** Text to read **
....

Git Product home page Git Product logo

Comments (7)

tymeshifter avatar tymeshifter commented on September 26, 2024

Seems to be related to updateMetadataLoop and conditions that handle error conditions.

from franz-go.

twmb avatar twmb commented on September 26, 2024

I think you're right that this would be coming from updateMetadataLoop, but I'm not sure if there is a better approach here. The current code is to backoff using the RetryBackoff function, and the default backoff is exponential up to a max of 1s.

Even if that error may look fatal, a local resolver can map that at some point to a viable address, so the dial can succeed at some point in the future. Also I figured that for some errors, it's better to retry so that any monitoring system keeps getting pinged, rather than one very important signal being lost in time.

If this error is not retried in the metadata loop, the client becomes functionally dead, because metadata will never update again.

What do you think?

from franz-go.

tymeshifter avatar tymeshifter commented on September 26, 2024

Your reasons for this behaviour are valid. I guess I was coming from the position of the caller in its own retry loops which expects for the function call (client.Produce) to return at some point in the future with proper reason for the failure. The main source of this tradeoff is lazy loading the connection. Before reading documentation I even thought that client will establish connection when its instantiated. That way you know that connection issues are present when client is created so you don't proceed to the sending/consuming part.

With current situation only viable approach is to use context with timeout, I am just not clear on how to properly be notified about the original error. Hopefully configured logger will catch it.

from franz-go.

twmb avatar twmb commented on September 26, 2024

to return at some point in the future with proper reason for the failure

This is something that I see doesn't happen now that should happen.

Right now, when you produce, it's buffered into an unknown topic, and when metadata loads successfully, any topics buffered as unknown are notified if there was an error while loading (an error in the actual request itself). If, after enough notifications, the topic has still not loaded successfully, any buffered record will be failed with the latest error.

However, this is contingent on you disabling idempotence, because otherwise for the most part, having any potential to fail records can introduce sequence number problems. Edit: and looking into the code, retries are required to be unlimited if using idempotence. I might be able to split what is required to have unlimited retries for idempotence and what isn't, although that may make the options a little bit more confusing.

I can easily bubble the error the error back.

I might be able to stop loading metadata if a topic was never loaded successfully and then we fail all buffered records for it and then there is no reason to load metadata anymore. That'd be a good bit harder because the internal topics map is add-only, so even if all buffered records are failed, there is still a topic to be loaded, so the update metadata loop still wants to issue requests and get a successful response

from franz-go.

tymeshifter avatar tymeshifter commented on September 26, 2024

If, after enough notifications, the topic has still not loaded successfully, any buffered record will be failed with the latest error.

....

** Rows **
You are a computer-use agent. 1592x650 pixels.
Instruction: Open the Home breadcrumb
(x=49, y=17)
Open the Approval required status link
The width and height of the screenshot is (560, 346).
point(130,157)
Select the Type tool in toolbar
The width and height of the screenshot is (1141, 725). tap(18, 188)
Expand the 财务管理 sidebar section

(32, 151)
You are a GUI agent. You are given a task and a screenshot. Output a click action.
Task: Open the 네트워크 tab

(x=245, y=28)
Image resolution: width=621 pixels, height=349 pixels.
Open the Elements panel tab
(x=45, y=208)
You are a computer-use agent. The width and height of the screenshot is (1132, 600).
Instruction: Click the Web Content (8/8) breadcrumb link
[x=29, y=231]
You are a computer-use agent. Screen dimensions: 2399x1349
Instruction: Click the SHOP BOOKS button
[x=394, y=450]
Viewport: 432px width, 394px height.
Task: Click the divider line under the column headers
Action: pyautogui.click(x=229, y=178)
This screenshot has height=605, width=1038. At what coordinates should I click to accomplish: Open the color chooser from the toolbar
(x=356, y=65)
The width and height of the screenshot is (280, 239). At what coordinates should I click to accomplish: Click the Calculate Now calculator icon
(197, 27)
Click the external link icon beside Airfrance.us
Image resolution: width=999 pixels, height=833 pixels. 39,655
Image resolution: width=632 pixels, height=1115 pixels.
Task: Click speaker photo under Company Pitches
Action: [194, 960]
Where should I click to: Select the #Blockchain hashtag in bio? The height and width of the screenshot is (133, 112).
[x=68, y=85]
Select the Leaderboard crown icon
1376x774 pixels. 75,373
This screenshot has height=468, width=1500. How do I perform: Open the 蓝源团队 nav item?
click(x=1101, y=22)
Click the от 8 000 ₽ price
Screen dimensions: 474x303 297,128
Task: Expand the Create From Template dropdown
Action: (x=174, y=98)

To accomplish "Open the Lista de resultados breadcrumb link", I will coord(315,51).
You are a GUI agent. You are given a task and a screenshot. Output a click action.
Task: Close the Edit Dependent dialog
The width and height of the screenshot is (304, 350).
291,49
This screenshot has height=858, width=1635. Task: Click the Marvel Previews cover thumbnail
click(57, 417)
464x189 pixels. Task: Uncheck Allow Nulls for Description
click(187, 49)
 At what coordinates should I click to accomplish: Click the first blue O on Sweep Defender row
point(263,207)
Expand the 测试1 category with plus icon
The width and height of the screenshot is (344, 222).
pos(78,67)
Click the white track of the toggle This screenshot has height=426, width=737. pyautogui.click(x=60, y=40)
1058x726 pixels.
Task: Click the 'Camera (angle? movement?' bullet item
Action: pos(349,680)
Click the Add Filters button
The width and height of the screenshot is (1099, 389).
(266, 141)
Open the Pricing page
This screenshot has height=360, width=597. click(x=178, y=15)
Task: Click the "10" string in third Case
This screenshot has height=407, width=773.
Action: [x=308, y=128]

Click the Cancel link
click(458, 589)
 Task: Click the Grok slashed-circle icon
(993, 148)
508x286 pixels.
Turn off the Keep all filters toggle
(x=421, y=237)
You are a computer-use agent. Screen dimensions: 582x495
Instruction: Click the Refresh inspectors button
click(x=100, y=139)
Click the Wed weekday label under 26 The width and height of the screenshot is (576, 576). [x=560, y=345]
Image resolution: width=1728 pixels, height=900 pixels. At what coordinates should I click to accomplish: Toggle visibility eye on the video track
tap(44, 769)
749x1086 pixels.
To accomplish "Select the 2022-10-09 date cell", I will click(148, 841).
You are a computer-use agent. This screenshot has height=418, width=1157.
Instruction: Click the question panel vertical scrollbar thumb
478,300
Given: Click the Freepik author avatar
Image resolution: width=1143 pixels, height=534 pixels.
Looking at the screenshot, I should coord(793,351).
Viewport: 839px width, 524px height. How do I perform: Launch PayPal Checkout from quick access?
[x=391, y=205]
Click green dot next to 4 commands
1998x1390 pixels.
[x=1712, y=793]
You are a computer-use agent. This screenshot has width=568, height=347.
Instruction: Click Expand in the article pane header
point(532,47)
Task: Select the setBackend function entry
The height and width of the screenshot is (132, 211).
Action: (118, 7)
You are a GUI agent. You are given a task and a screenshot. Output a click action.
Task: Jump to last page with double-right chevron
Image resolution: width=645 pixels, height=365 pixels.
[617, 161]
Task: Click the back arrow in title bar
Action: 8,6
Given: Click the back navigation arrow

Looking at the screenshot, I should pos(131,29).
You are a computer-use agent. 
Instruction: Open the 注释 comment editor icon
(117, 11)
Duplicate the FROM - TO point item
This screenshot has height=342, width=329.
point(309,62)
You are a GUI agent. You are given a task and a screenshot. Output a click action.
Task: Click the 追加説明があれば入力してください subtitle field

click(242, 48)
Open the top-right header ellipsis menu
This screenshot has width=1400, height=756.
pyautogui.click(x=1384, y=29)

....

** Stated task **
In the franz-go thread, change "monitoring system" to "alerting system" and give the stretch from "I think you're" through "lost in time." again.

** Response to this task **
I think you're right that this would be coming from updateMetadataLoop, but I'm not sure if there is a better approach here. The current code is to backoff using the RetryBackoff function, and the default backoff is exponential up to a max of 1s.

Even if that error may look fatal, a local resolver can map that at some point to a viable address, so the dial can succeed at some point in the future. Also I figured that for some errors, it's better to retry so that any alerting system keeps getting pinged, rather than one very important signal being lost in time.